Count the lines in the data below that contain the word "icon", and give only that number.

☆ ☆ ☆ ☆ ☆

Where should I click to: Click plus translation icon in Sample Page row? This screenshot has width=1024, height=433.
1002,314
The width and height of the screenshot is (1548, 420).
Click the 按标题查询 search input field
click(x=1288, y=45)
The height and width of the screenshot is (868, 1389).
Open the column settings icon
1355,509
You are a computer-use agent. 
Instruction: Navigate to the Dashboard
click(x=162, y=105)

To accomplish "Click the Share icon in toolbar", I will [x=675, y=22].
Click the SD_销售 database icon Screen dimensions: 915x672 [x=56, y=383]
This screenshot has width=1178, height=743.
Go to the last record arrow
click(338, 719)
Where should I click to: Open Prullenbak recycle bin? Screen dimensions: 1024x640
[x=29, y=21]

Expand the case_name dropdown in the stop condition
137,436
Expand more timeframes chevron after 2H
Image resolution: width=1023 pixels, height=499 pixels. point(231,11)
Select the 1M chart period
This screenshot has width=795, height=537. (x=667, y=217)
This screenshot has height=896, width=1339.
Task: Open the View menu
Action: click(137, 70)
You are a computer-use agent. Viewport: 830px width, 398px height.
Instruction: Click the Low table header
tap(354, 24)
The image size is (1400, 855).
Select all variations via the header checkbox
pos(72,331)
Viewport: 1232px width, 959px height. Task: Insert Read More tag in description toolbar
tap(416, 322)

☆ ☆ ☆ ☆ ☆

- _Output of the task_:
4